Keep in mind that a mechanism for corruption has been promoted from the standpoint of purchasing permanent deferments at recruitment offices by parents of young men subject to the draft, often with forged medical certificates alleging their adolescent children have some sort of handicap and are unable to undergo the rigors of a combat unit. Another way is through bribing the officials in charge of enlisting, who, for a set amount in hard currency, make the candidate’s file disappear, and he is not called to serve.

But the military band of men in Cuba extends beyond the compliance of active duty, since once he is “licensed,” the soldier becomes part of the country’s military reserve and is subject to mobilization whenever the Party-State-Government declares some imaginary threat or craves a show of force.

In so-called combat units, an inaccurate term for referring to the camp and shooting areas, weaponry and exercises, most of the recruits’ time is spent clearing fields and cleaning, or in some activity related to repairing and maintaining the headquarters’ kitchens.
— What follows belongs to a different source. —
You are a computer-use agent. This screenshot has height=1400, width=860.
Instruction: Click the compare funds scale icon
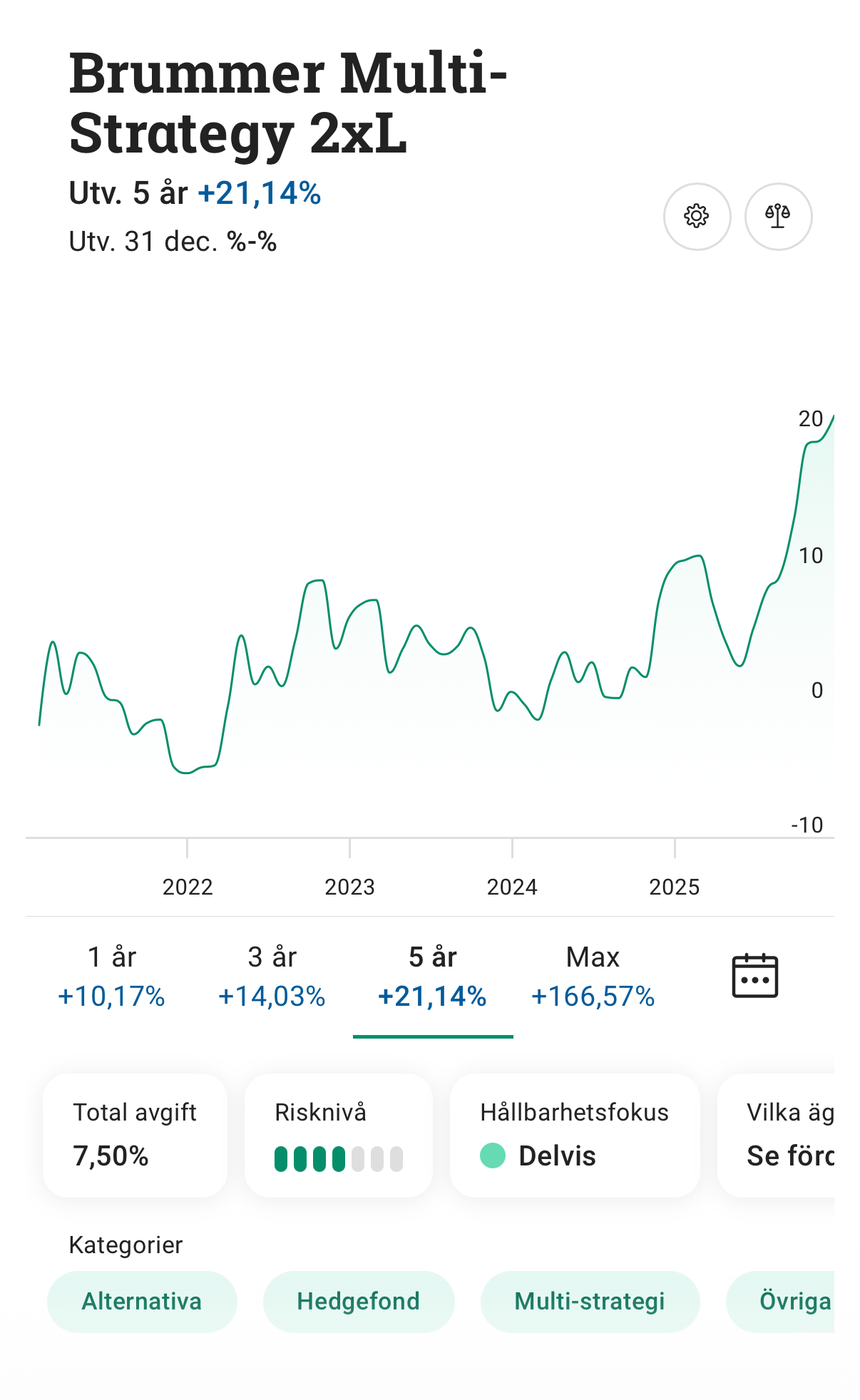click(778, 216)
At the end of their active duty, many of them may only have “practiced” shooting their weapons once, and some not even that, so they are very far from being trained to carry out a war or to defend the country in case of aggression.

Of note, among other factors in the “training” of young recruits in Cuba, are poor living conditions in the units, poor health, poor diet, lack of drinking water or sanitary services, forced labor, mistreatment by officers, among other hardships that have nothing to do with military training, with preparation for the defense of the country or with the forging of character in discipline and high ethical and moral values which they would have to aspire to.
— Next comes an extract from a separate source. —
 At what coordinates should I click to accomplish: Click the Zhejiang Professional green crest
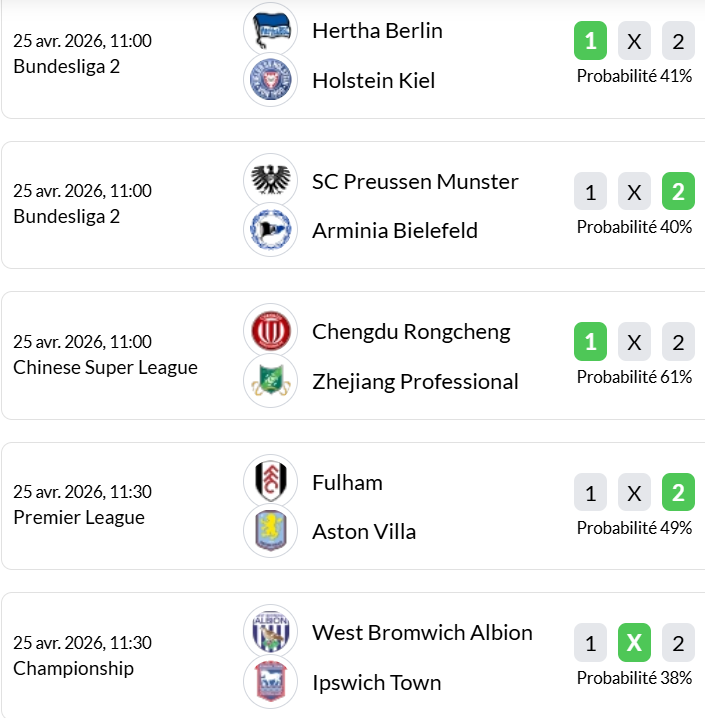click(x=270, y=381)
Compulsory Military Service has not only served the regime as a clamping and blackmail mechanism over Cuban adolescents – restricting the continuance of their studies, travel abroad or holding jobs – but it constitutes one of the most backward obstacles we need to get rid of as soon as possible. In a democratic Cuba the army should not replace the functions of home and civilian schools in forming our youth’s values. In fact, most Cubans who have lived for nearly six decades in this prison of olive-green uniformed guards, who have endured a regime of orders and control as if instead of citizens we are obedient soldiers, wish to be present at the conclusion of the detrimental cult of the epaulets and the philosophy of “people in uniform.”

A simple look at the most emblematic figures of Cuban civic history reveals the primacy of civilian-humanist over militaristic thought in forging the nation. Examples abound, but we quote only emblematic names like Félix Varela, José de la Luz y Caballero and José Martí, champions of virtues very distant from the staunch Hispanic militarism breath that has choked our spirit since 1492 until today.
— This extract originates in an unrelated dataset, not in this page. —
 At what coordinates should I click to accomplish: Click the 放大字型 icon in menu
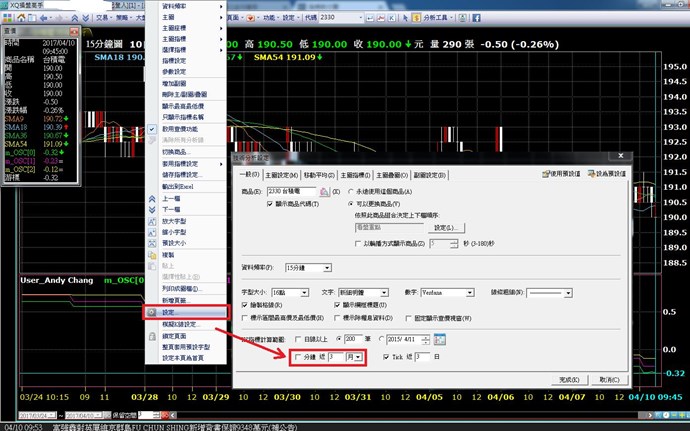[152, 223]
A separate topic would be the future existence of military academies, where officers with real military vocations would be trained in different specialties, and would lead a well-paid professional army, properly prepared and much smaller in numbers than the substantial hordes of hungry and resentful rookies that are bundled in the armed forces today, who, in an imaginary case of aggression, would only serve as cannon fodder.

It is not reasonable that a small, poor and malnourished country that is not at war or under the threat of an armed conflict has more men lazing about wasting time in an unnecessary army than producing the wealth and food so urgently needed.

However, it remains true that in a future Cuba we will need a formidable army, only not an army of soldiers, but of teachers, professionals from all walks of life, from the labor forces, from our peasant population, our merchants, businessmen, free citizens. They will shoulder a much greater responsibility than a thousand regiments of warriors: the material and moral reconstruction of a nation ruined specifically by the military caste planted in power in the last half century, which has been more pernicious and destructive than the sum of all wars fought in the history of this land.